Task item:
Beneath this line is the data. Output exactly the lines from the line with "Where should I click to: Click the" to the line with "has height=890, width=702.", both ends included, and nothing more.

**********

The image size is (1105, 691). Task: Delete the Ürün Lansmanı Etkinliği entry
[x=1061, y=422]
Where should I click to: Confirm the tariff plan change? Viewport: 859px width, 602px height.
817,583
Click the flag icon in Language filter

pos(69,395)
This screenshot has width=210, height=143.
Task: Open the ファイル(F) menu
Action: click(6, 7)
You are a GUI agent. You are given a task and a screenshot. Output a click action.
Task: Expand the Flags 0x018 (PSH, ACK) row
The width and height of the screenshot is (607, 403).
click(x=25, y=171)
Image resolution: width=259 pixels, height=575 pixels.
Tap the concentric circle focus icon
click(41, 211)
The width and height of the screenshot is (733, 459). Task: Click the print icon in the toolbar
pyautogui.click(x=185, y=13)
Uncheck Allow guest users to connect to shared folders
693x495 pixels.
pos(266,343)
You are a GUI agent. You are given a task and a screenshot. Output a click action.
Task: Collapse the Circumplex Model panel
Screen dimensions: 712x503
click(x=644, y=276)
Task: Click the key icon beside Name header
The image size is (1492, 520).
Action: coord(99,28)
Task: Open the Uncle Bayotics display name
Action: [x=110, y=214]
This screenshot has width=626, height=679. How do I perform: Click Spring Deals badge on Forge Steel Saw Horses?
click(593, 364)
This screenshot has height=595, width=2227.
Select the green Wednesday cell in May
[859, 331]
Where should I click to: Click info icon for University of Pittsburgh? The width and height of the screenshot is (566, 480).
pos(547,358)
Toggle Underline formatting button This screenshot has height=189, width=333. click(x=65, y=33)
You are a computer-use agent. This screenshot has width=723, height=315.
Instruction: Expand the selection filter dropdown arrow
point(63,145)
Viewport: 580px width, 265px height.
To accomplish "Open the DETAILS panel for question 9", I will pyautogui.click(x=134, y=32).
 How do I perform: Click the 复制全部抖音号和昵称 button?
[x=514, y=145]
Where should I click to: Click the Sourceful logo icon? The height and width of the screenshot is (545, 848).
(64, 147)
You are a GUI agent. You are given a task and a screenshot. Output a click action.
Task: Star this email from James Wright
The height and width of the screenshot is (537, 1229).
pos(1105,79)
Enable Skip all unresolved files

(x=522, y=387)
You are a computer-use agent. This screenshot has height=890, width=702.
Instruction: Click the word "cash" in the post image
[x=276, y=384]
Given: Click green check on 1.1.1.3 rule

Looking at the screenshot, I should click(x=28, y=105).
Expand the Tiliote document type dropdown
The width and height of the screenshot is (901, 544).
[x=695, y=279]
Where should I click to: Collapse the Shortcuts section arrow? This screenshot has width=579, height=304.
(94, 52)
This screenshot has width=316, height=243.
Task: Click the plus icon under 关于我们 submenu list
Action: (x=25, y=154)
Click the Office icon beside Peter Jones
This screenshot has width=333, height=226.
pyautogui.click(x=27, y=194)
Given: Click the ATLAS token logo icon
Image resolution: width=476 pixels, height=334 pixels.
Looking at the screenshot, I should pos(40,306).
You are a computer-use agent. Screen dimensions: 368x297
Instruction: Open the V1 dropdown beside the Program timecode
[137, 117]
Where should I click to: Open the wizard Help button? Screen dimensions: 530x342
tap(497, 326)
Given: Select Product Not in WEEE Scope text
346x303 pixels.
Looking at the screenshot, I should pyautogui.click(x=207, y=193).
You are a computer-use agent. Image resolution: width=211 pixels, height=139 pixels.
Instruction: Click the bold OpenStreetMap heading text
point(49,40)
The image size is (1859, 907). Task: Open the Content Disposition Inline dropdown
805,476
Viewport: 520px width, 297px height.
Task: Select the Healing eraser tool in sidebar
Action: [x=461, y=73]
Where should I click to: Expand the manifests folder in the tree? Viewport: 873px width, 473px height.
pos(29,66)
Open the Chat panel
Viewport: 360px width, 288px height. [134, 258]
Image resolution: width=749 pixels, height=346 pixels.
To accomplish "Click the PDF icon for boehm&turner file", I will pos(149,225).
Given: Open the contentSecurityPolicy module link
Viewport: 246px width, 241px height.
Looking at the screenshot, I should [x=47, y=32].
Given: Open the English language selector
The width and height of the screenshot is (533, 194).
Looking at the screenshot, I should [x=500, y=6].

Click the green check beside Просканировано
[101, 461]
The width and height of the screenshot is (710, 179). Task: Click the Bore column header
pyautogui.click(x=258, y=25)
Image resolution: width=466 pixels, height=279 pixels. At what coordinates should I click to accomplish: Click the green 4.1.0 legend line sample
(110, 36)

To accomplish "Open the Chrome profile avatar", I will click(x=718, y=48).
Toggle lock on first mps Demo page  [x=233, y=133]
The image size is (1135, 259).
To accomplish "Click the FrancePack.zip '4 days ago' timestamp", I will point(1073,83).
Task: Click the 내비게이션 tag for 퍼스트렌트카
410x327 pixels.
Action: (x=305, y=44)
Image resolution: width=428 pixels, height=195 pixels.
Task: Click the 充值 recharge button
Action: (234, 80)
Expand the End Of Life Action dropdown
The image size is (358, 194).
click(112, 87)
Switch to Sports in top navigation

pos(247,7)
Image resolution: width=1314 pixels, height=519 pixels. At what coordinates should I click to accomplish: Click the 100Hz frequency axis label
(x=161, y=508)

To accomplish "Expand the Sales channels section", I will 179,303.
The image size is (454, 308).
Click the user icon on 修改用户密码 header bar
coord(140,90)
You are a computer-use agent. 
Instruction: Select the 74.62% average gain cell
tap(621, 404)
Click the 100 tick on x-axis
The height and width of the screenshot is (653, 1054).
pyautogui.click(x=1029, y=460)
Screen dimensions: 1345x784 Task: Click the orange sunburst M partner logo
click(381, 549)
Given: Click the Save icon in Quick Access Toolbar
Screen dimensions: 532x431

**********

Reply:
Where should I click to: Click the Sourceful logo icon? The height and width of the screenshot is (545, 848).
(64, 147)
You are a GUI agent. You are given a task and a screenshot. Output a click action.
Task: Star this email from James Wright
The height and width of the screenshot is (537, 1229).
pos(1105,79)
Enable Skip all unresolved files

(x=522, y=387)
You are a computer-use agent. This screenshot has height=890, width=702.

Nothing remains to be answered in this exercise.